I create with my mind what I want my life to be. I also control and I dictate. Seldom do I take time and observe. Seldom do I relinquish control of my mind and watch what the rest of my being has to say without the ‘boss,’ my mind, constantly interfering and adjusting and knowing better.

How can I observe in this busy, tumultuous life full of demands and stress?
I take time out to meditate. In my meditation, once my mind has calmed down through focus on breathing, I have a phase when I observe. In that phase I become like a Bushman. What I see happens upon me. It comes from within, undirected, un-choreographed. It is different for every meditation. It is the source of a perennial spring that is fascinating. Every session, every observation reveals something born from deep within my soul.

Next time just observe, you’ll be amazed what transpires.


the fluidity of air

We can’t see the air. It’s ‘nothing’ to most of us, besides air. We become aware of it when we become conscious of our breath. That happens seldom. We gulp for air when we run out of air and then realise how utterly important and necessary it is. During meditation a great practice is to focus on the breathing of air. Slowly breathe in filling your lungs, over say about five seconds, hold the breath gently while the word ‘Aum’ forms in your mind and breathe out again for five seconds. That focus alone quietens the mind. We now become aware of the flow of air. At the same time if you practice a little you could associate a picture, a word and a feeling with that process of breathing.
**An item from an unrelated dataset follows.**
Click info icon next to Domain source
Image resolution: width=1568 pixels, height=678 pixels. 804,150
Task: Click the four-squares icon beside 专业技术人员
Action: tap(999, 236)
You could imagine a movie screen in your head showing those desired pictures and it could happen to the rythm of the breathing, unobtrusively. The thing about air is that it flows like water flows and surrounds us too.

We are critically aware of the air-flow when we fly close to mountains. That’s where up-drafts or waterfall-like down-drafts occur that affect our stability in the air. Air flows like water. Air is fluid. Obstructing it creates barriers causing detours that change the unhindered flow. It will still flow, but obviously not as easy. If we now associate well-being with air we will be inclined to want it to flow as natural and unobstructed as possible and stay with us. Why? Well, let’s have as much well-being as we can. Let’s have the air flow around us comfortably. Let it flow through our home peacefully and not zoom in and out like through a jet. Let the air be fresh and rich. Let’s view it as the bringer of energy and health and wealth.

I love air. It’s my medium and while I am not a bird I often wish to be able to become one at will. Imagine being a Jonathan Livingstone Seagull. Imagine being a swallow or a Gymnogene.